Red Cap and Hogsqueal
The more evolved goblins—the bullgoblin Red Cap and the hobgoblin Hogsqueal, which, unlike the goblins, are bipeds—provided the crew with an additional technical challenge: clothes. “Red Cap’s clothes and his sword are like status symbols,” Labonte says. “He spends a lot of time adjusting his clothing, and he never leaves his sword.”

Tippett used Syflex for cloth simulation on both creatures, working from real costumes as reference. “We put the costumes on full-size maquettes,” Darling says. They also asked crew members’ children who were the same height as the creatures to wear the costumes so the simulation artists could see them in motion. “It was interesting to see how the heavy coats flapped around,” he adds.
 
Tippett put digital clothes on the hobgoblins after testing real costumes on full-sized maquettes and children so that the crew could see the cloth in motion.

Proprietary software helped refine the cloth simulations by automatically fixing such problems as sleeves pocking into Red Cap’s porky body. Despite his porcine appearance, Red Cap is one of the nasty fairies. “At one point, we were going to have Mulgrath execute Red Cap, but Red Cap was so intriguing, we kept him,” says Clark. “But, we wounded him during the sword fight with Mallory. She slices him across the face, and the next time we see him, his eye is cataractous and he has a scar across his face.” Clark got the idea for the scar from the nasty scar on Kirk Douglas’s face in The Viking: “I always thought that was so intriguing and cool.”
Unlike Red Cap, the porky Hogsqueal is jovial. As with most of the characters, rather than start with drawings, the studio worked with Mark Newman, a sculptor in nearby Oakland, California, to develop the design. “When you have a lot of people inclined to help with a design, you can get a lot of voices,” says Tippett. “I prefer finding a really good sculptor and trying to nail the design in 3D.”
To give Newman reference for the jovial hobgoblin, the studio provided photos of actors and characters from film. “We ended up with a lot of pictures of Sgt. Garcia from the old Zorro series,” says Clark.
For animation reference, however, Labonte thought about Hogsqueal as a raccoon and also referenced John Belushi in Animal House. “He is sort of a con artist,” Labonte says. “He’s at home in the fairy world and also in the human world. The other creatures are animals, but he’s smarter, although he’s not well versed in the social graces.”
  
Troll
Certainly not well versed in the social graces is the 50-foot troll, one of the most threatening creatures in the film. The malicious troll crashes through a tunnel as it chases the children during a fast-moving, teeth-flashing action sequence.
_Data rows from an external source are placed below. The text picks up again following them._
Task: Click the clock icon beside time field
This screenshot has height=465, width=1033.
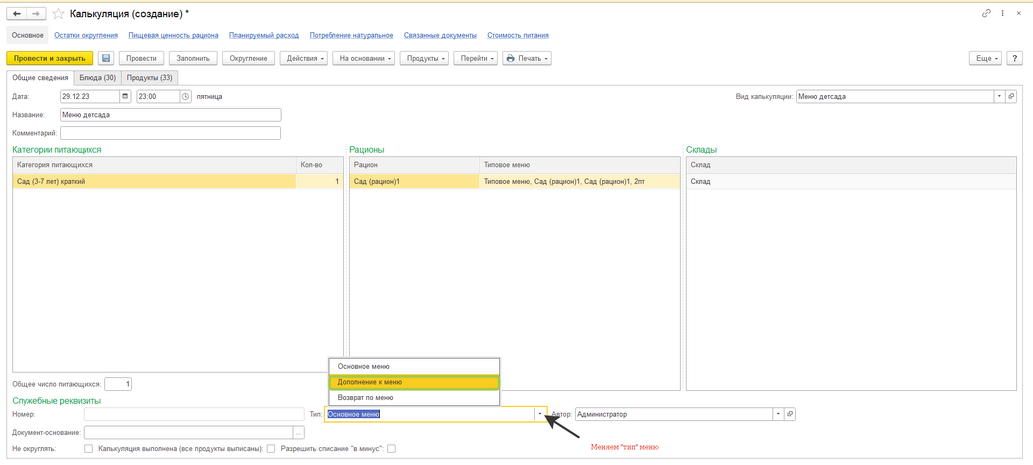Action: pos(186,97)
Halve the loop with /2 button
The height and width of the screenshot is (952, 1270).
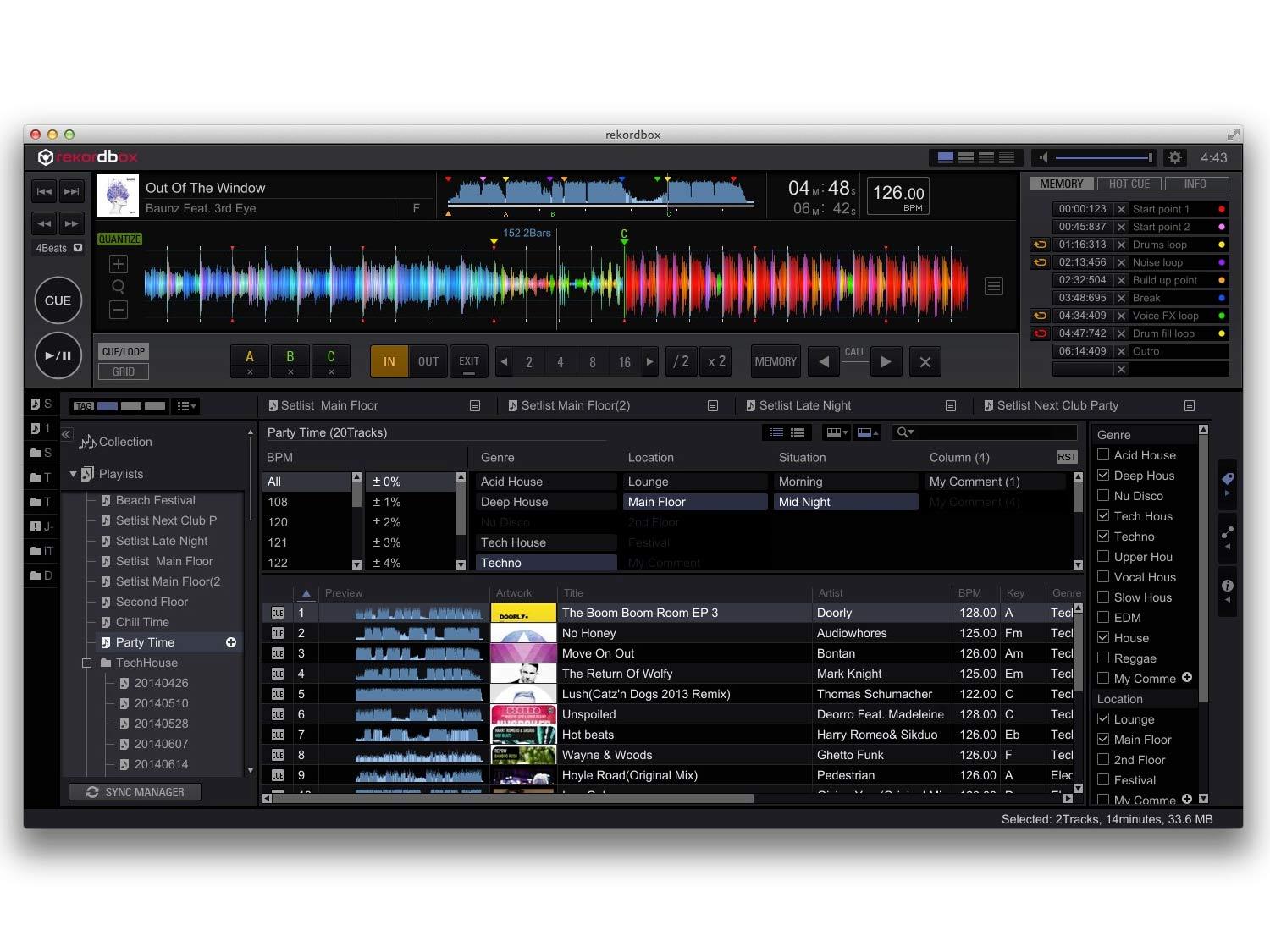[x=681, y=361]
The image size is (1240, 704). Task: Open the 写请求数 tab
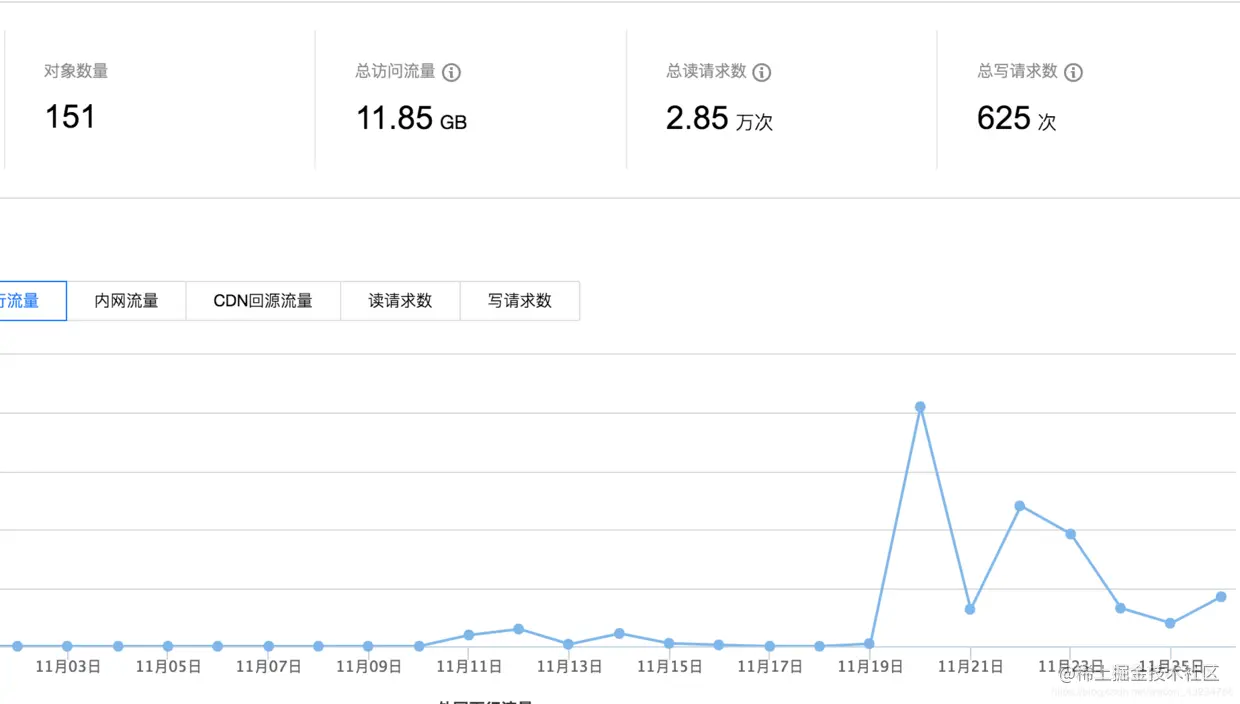(x=520, y=300)
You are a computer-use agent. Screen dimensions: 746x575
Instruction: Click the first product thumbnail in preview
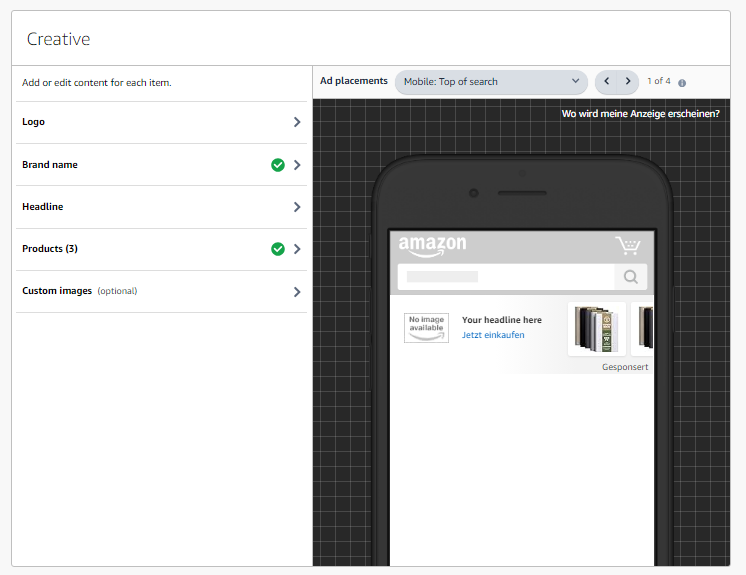(x=596, y=328)
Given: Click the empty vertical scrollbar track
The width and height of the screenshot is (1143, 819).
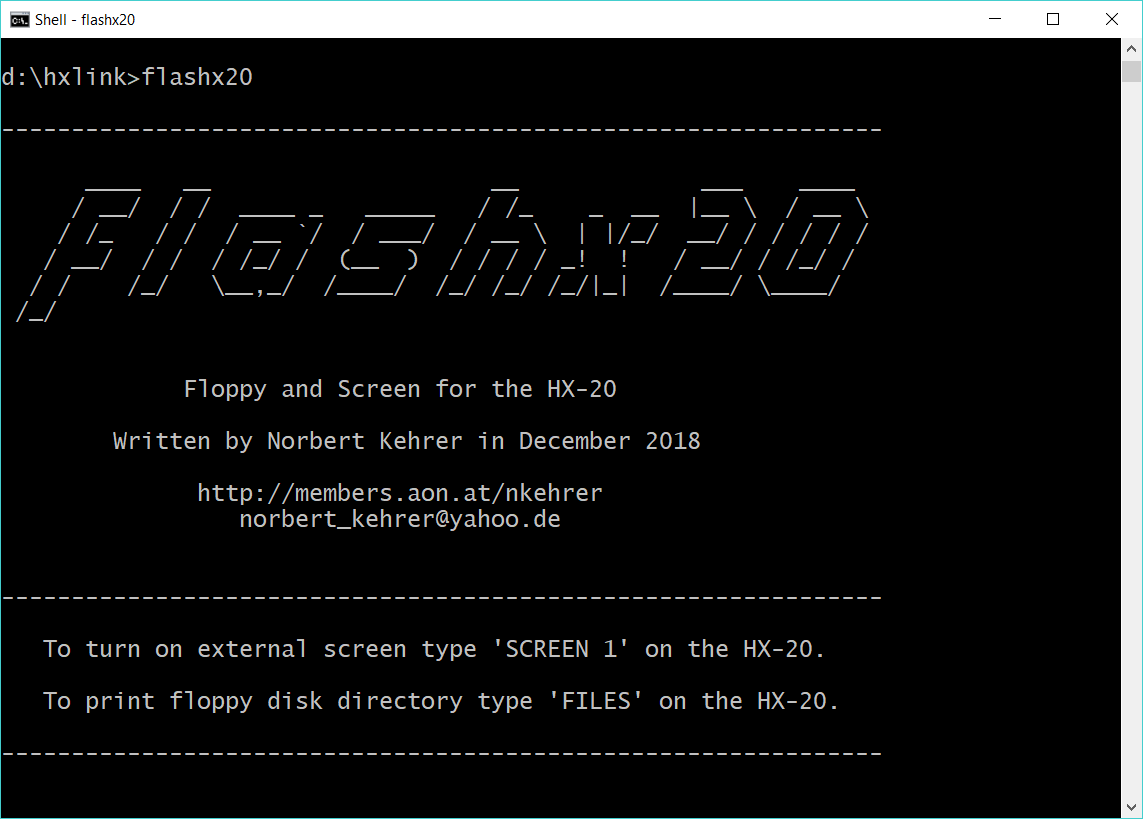Looking at the screenshot, I should pos(1131,437).
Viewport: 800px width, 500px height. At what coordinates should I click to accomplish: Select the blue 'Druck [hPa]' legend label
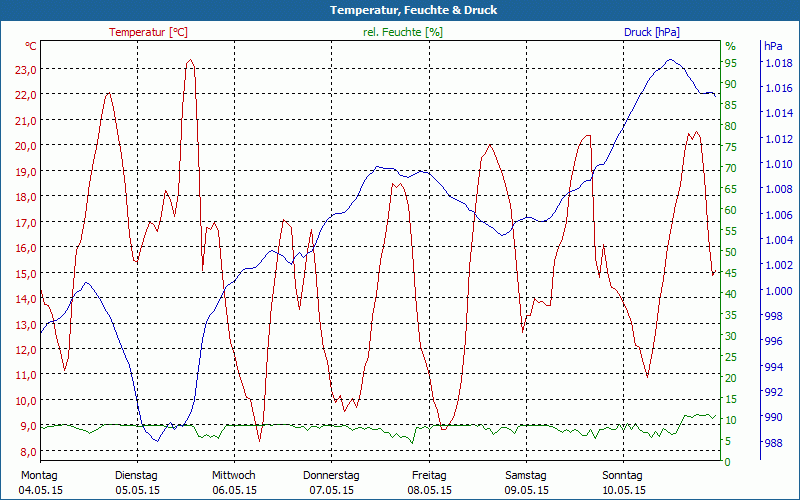pyautogui.click(x=651, y=32)
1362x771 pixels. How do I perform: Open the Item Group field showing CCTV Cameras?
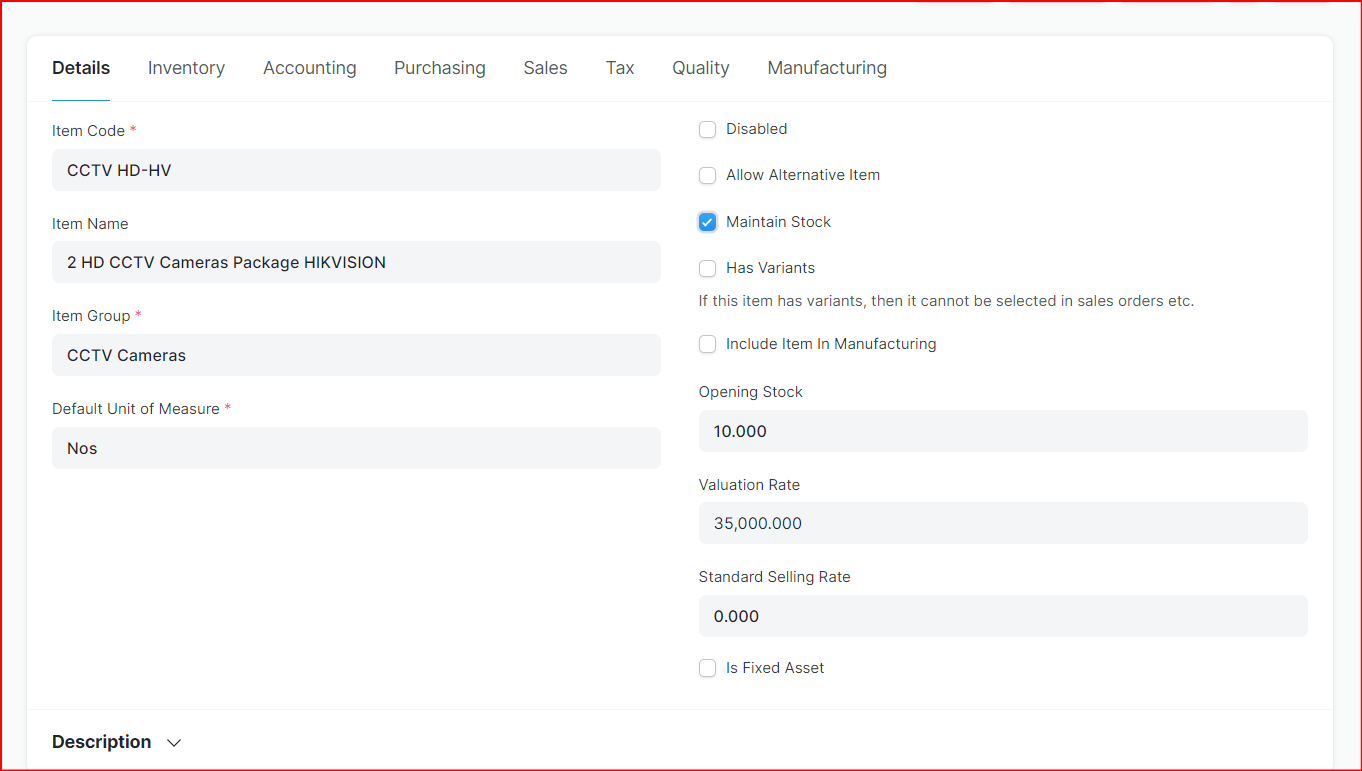tap(356, 355)
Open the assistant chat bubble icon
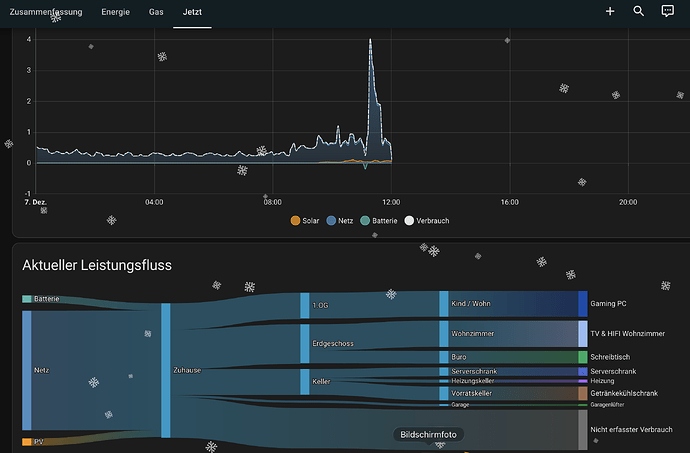Image resolution: width=690 pixels, height=453 pixels. point(668,11)

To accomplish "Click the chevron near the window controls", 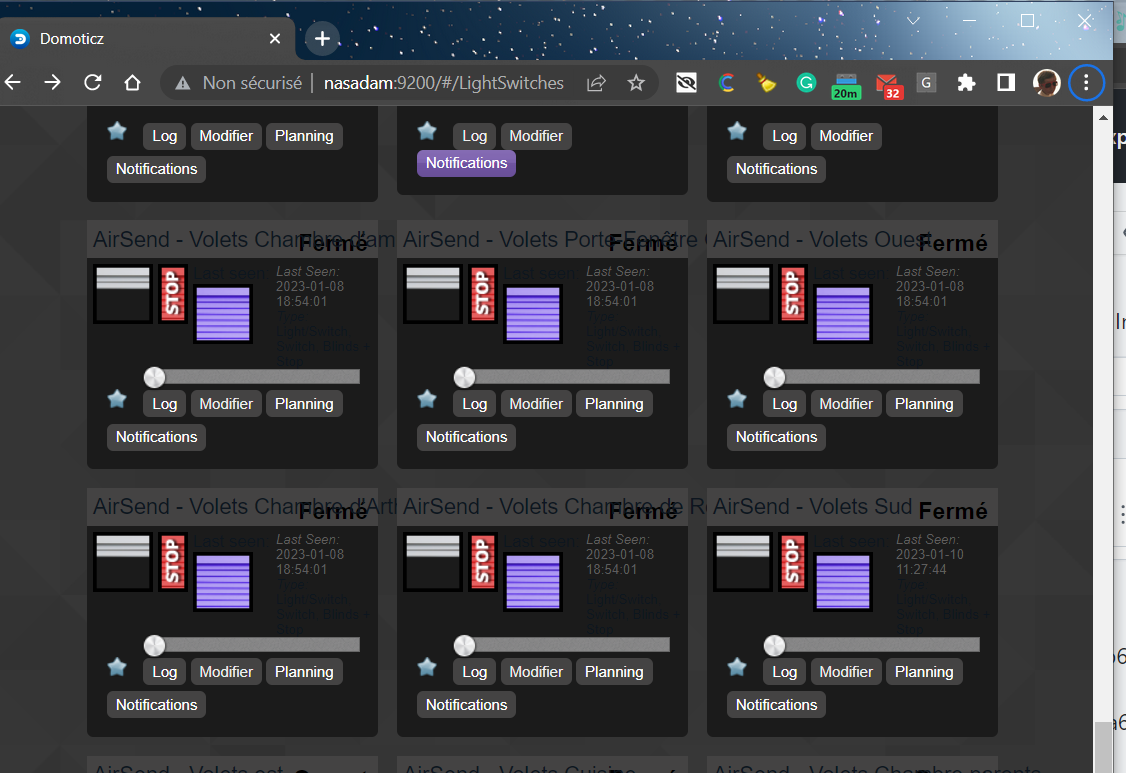I will tap(912, 20).
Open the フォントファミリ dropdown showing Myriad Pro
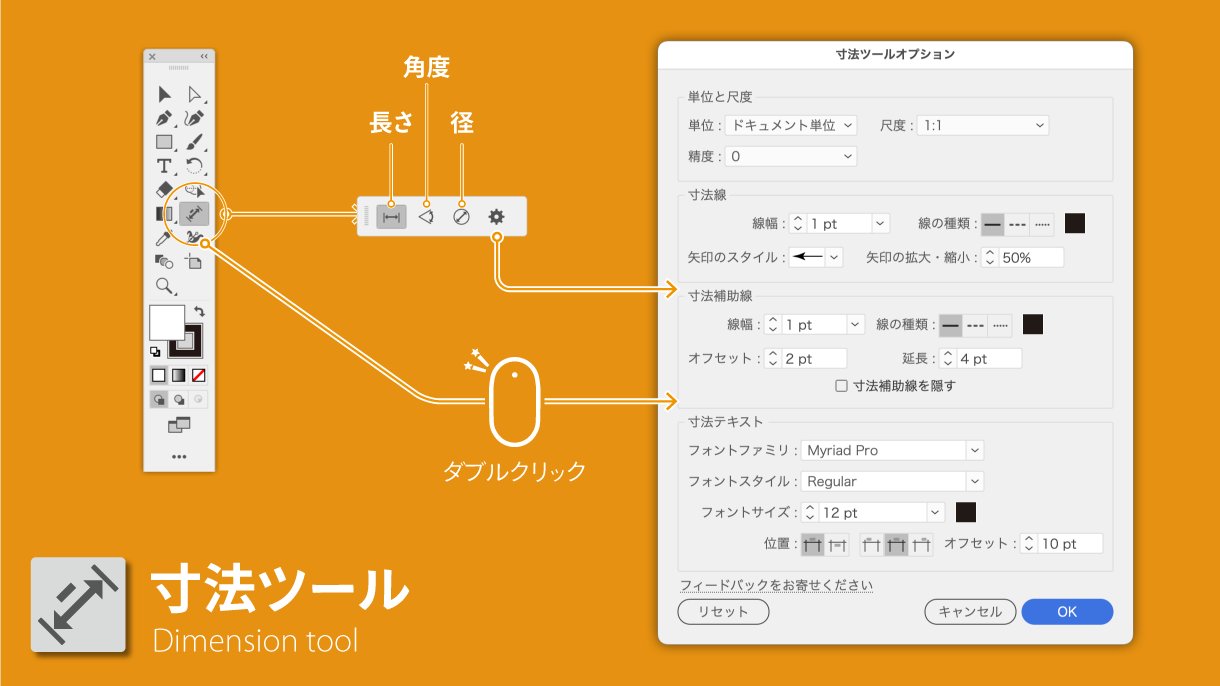Screen dimensions: 1220x686 pyautogui.click(x=890, y=450)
Originally conceived as a crocodile-like water troll from the books, the crew eventually redesigned it into a dragon crossed with a dinosaur as the script changed.

As with the other creatures, Tippett took character design cues from nature to reinforce the notion that these creatures could exist in the real world. “Joel [Friesch] modified [the water troll] by replacing his webbed hands with dinosaur-like hands, and gave him growths along his back with grass and weeds growing out of them as his camouflage,” says Clark.

By grounding even such creatures as a troll in nature and integrating them into the live-action story, Phil Tippett distances this intimate family film from what he calls “spectacle” films. “Spectacle films for the sake of spectacle bore me,” he says.

It isn’t likely that The Spiderwick Chronicles will bore anyone. ILM’s enchanting flower fairies and sylphs, naughty Thimbletack, the monster Mul­grath, and the dramatic griffin are unique, as are Tippett Studio’s troll, bullgoblins, hobgoblin, and goblins, and there’s plenty of action, but it all lives within the story.